Rosmarie Waldrop on Metaphor & Metonymy
Rosmarie Waldrop sees a tension in American poetry, one that has been growing in recent years. I think what she says gets to the very heart of the matter. As she sees it, it’s a tension between two tendencies all poets share, the call to metaphor and the call to metonymy. As a primer, here’s Wikipedia on Metaphor vs Metonymy:
“Metonymy works by the contiguity (association) between two concepts, whereas metaphor works by the similarity between them. When people use metonymy, they do not typically wish to transfer qualities from one referent to another as they do with metaphor: there is nothing press-like about reporters or crown-like about a monarch, but "the press" and "the crown" are both common metonyms.”
So now we’re ready. Here goes:
From Dissonance (if you are interested). U of Alabama. 2005.
COMPOSITION AS EXPLANATION
In the beginning there is Gertrude Stein, for whom composition is explanation. I could also say, in the beginning is Aristotle: “the fable is simply this, the combination of the incidents.”
I don’t even have thoughts, I say, I have method that make language think, take over and me by the hand. Into sense or offence, syntax stretched across rules, relations of force, fluid the dip of the plumb line, the pull of eyes . . . . No beginnings. All unrepentant middle.
And none of these forms are “organic form.” None rely primarily on metaphor, though from the Romantics on poetry has been more or less identified with it.
Olson has called this vertical tendency of metaphor “the suck of symbol.” Metaphor as hotline to transcendence, to divine meaning which casts the poet in the role of special being, a priest or prophet. We know these ideas very well. They have dominated the thinking about poetry from Romanticism to the present.
Now it happens that these two emphases, on metaphor or on metonymy, are not simply differences between two styles, but coincide with the two dimensions of every speech act, selection and combination . . . . Words always have a double reference: (1) to the code and (2) to the context.
. . . literary language tends to divide according to an emphasis on one axis or the other. In rhetorical terms, an emphasis on metaphor or an emphasis on metonymy (also in the large sense: any relation by contiguity). Some writers are more concerned with finding “the right word,” the perfect metaphor; others are more concerned with what “happens between” the words, with composition, exploring the sentence and its boundaries, slidings, the gaps between fragments, the shadow zone of silence, of margins.
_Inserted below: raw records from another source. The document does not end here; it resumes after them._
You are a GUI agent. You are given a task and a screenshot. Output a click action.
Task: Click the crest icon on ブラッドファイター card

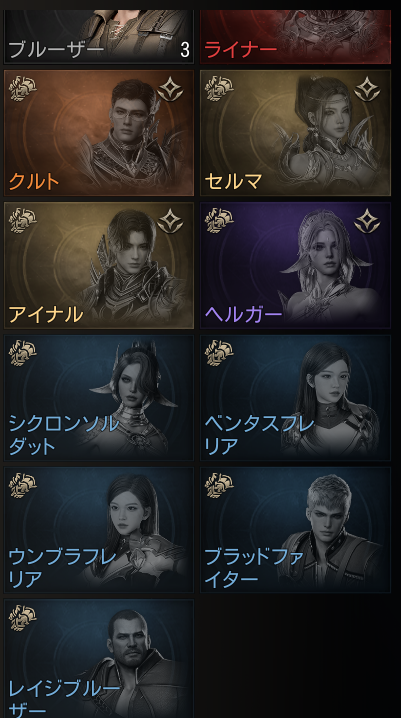(x=219, y=485)
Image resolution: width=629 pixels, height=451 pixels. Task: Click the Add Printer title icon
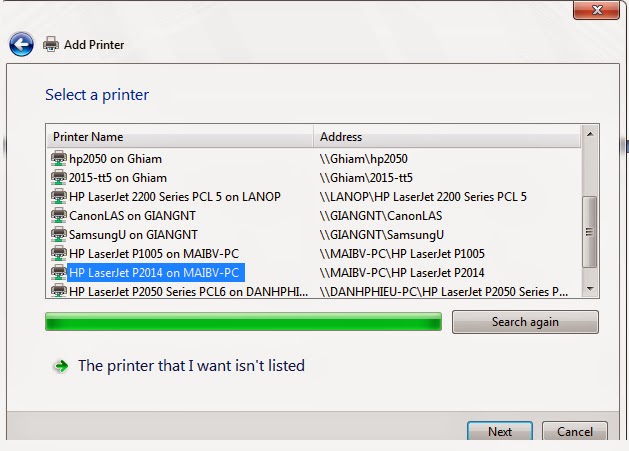point(51,44)
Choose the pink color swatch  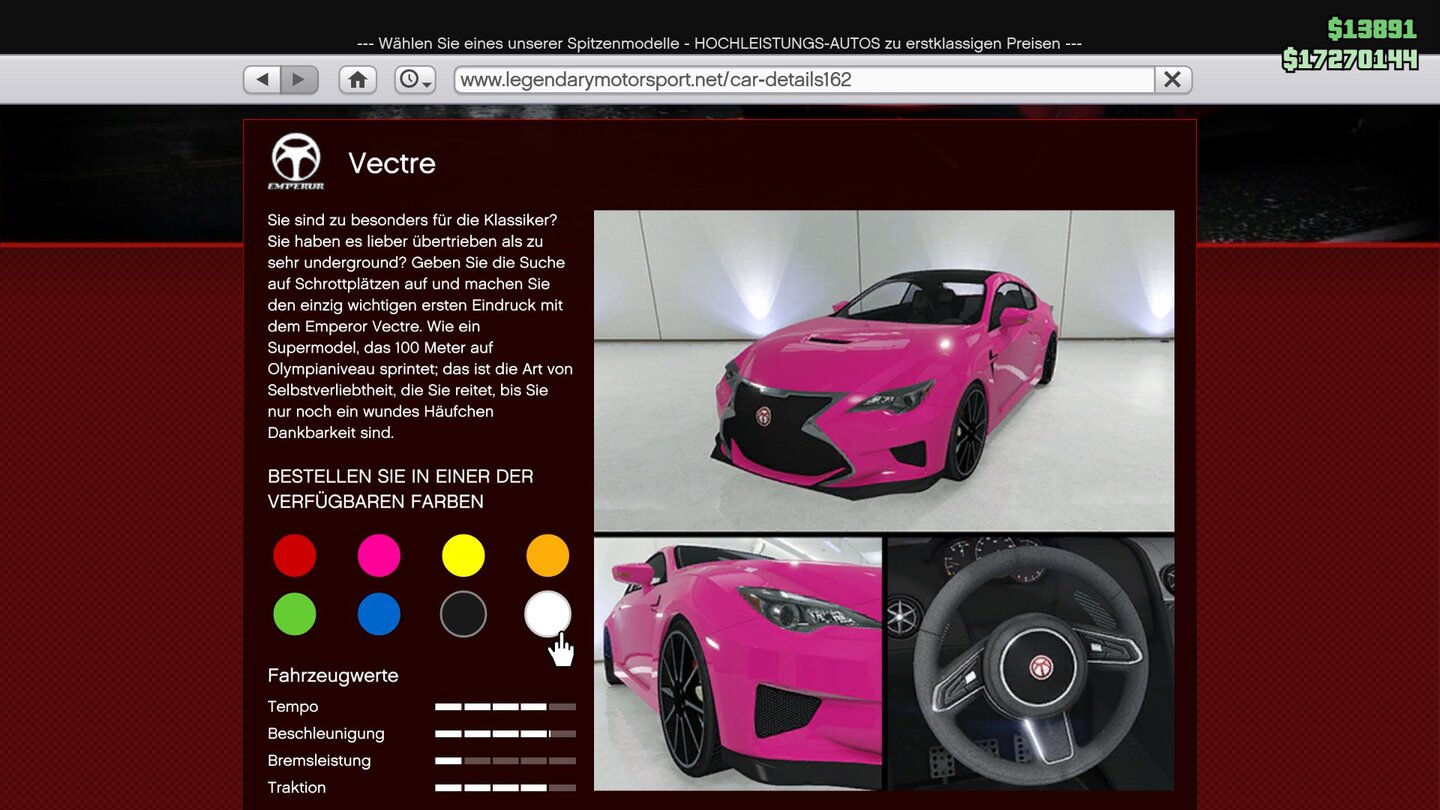click(379, 556)
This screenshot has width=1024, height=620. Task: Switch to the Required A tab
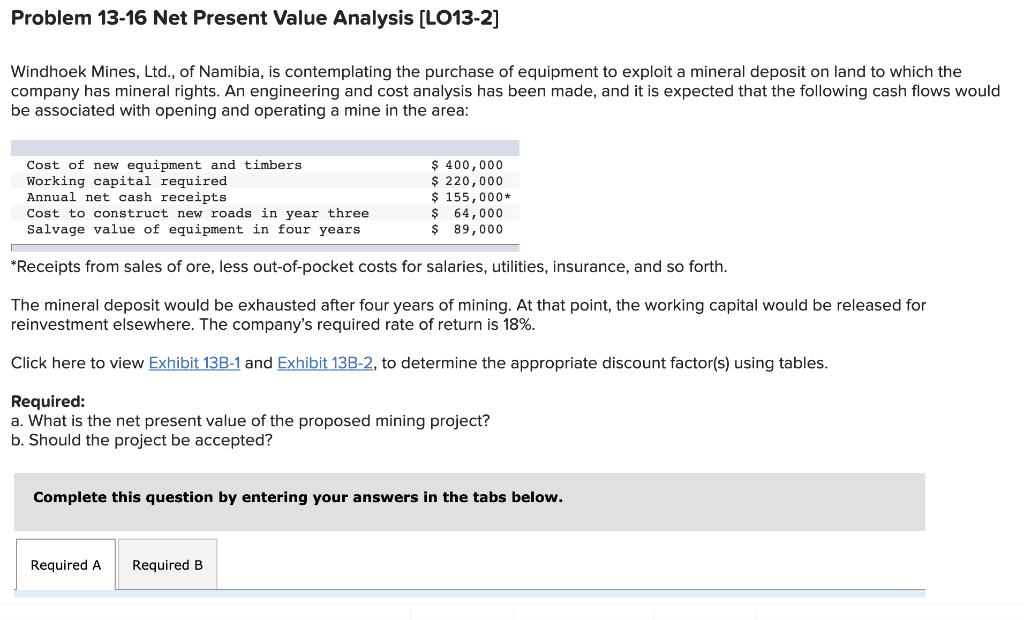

I say “more” concerned because it’s a matter of emphasis. Of course we are always concerned with both. And what makes our moment now so interesting is that we seem in a period of tension between the two emphases.
COMPOSITION AS PROCESS; OR, SHALL WE ESCAPE ANALOGY
If we now look at the current pull away from organic form that began with Stein, toward an emphasis on combination, the implications are very different:
(1) Nothing is given. (Though all the elements are: there is nothing new under the sun.) Everything remains to be constructed.
Creeley: “a world that’s constantly coming into being . . . [the poetry is] in the activity” (in analogy to action painting).
(2) The poet does not know beforehand what the poem is going to say, where the poem is going to take her.
Barbara Guest: “The dark identity of the poem.”
John Cage: “The importance of being perplexed.”
The poem is not so much “expression” as a cognitive process that, to some extent, changes even the poet.
So the poem is not so much a mirror as “a window, opposite direction, lean out, not thrown back on yourself. A window, a lens gathering language [as the Objectivists meant it], a focus to burn. Conjunction and connotation.
Form/composition is not an extension of content (Olson/Creeley), but is, on the contrary, primary. It is the form that generates the content.
(3) The aim is not unifying (the one right word, the one perfect metaphor), but to open the form to the multiplicity of contexts.
(4) The transcendence is not upward, but horizontal, contextual. It is the transcendence of language with its infinite possibilities, infinite connections, and its charge of the past. In other words, no split between spirit and matter.